### [WHAT IS REQUIRED]
Exact copy, no pictures: set down the lines from the one holding "Go to the ポピュレーション nav item" through the final line of the records below.

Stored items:

>>>>

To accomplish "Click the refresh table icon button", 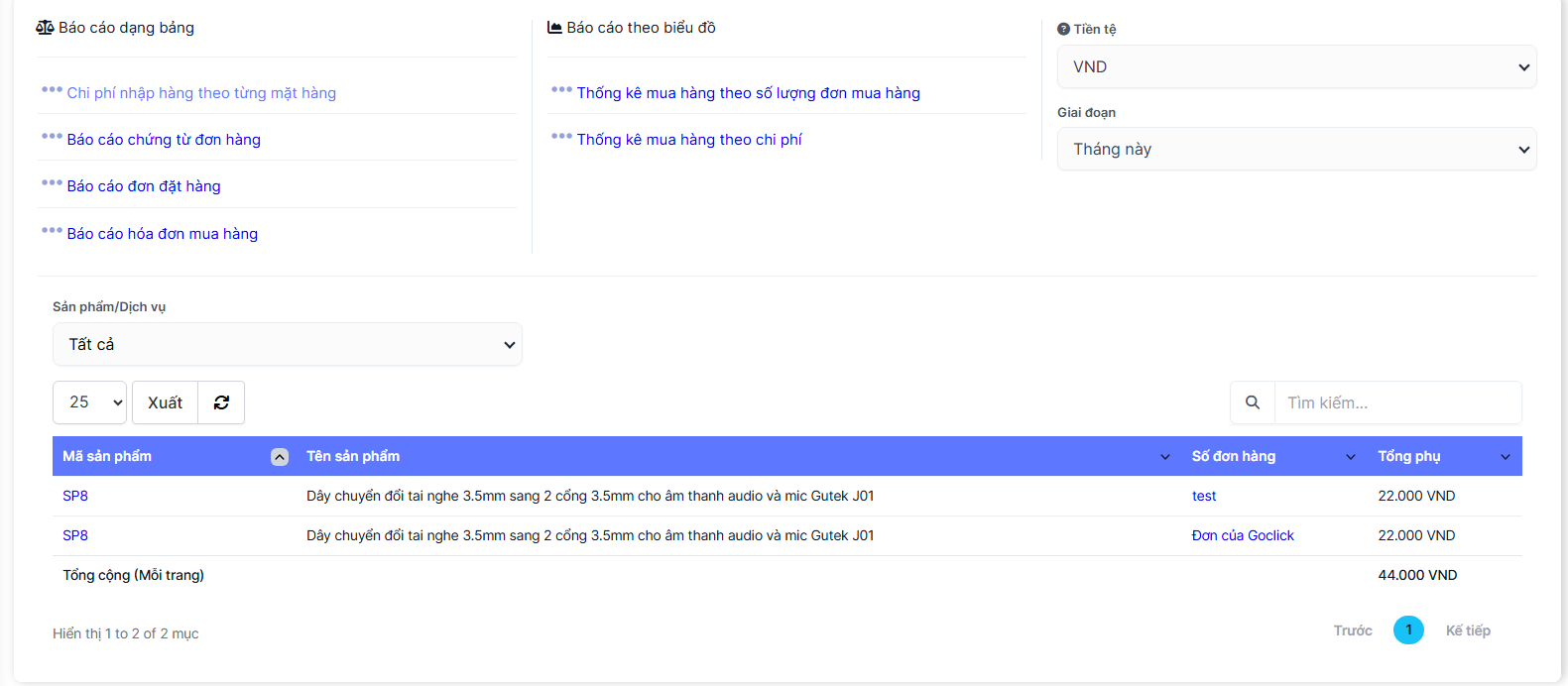I will (221, 402).
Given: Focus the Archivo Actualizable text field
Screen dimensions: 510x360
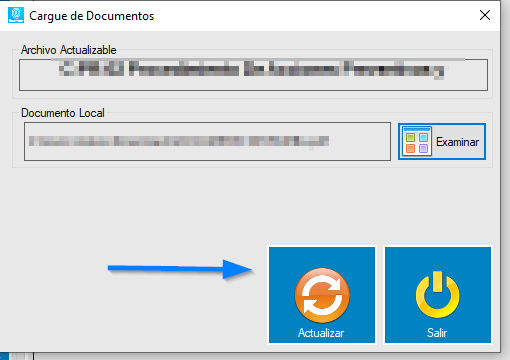Looking at the screenshot, I should click(x=253, y=75).
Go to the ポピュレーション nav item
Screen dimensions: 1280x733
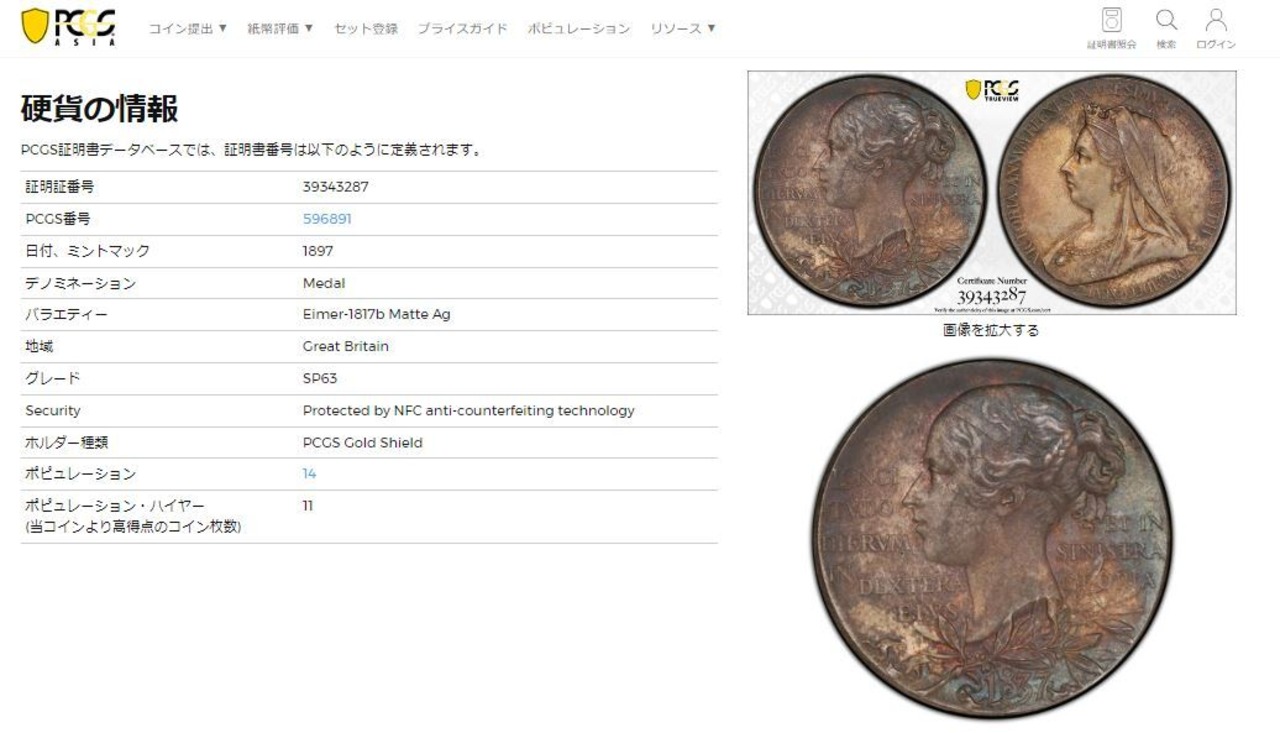point(579,28)
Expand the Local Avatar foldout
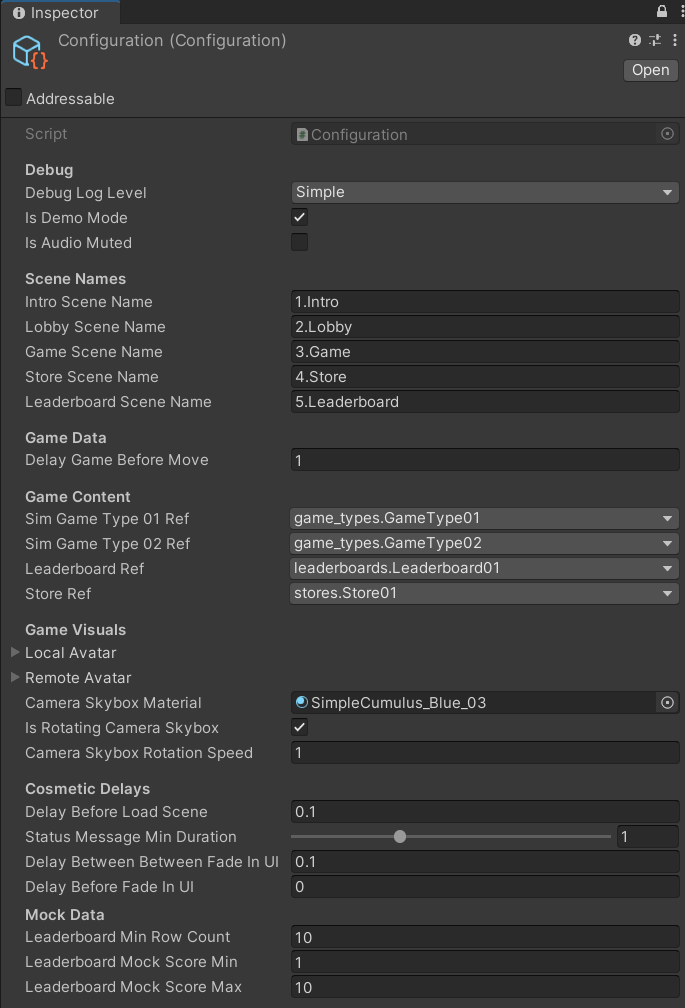 pos(15,652)
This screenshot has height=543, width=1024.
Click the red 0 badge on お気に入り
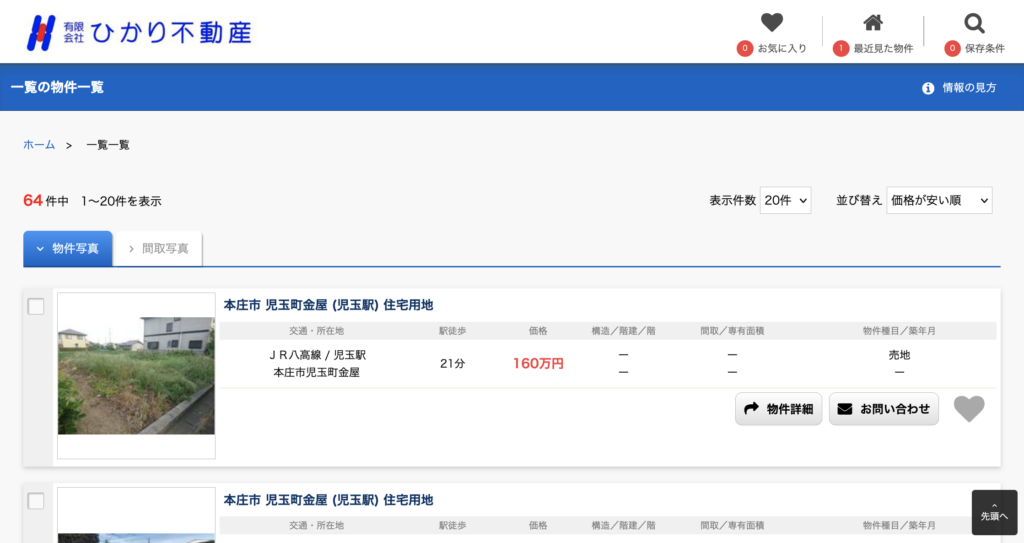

<<<<

### [TASK RESPONSE]
Go to the ポピュレーション nav item
Screen dimensions: 1280x733
point(579,28)
Expand the Local Avatar foldout
 pos(15,652)
This screenshot has height=543, width=1024.
Click the red 0 badge on お気に入り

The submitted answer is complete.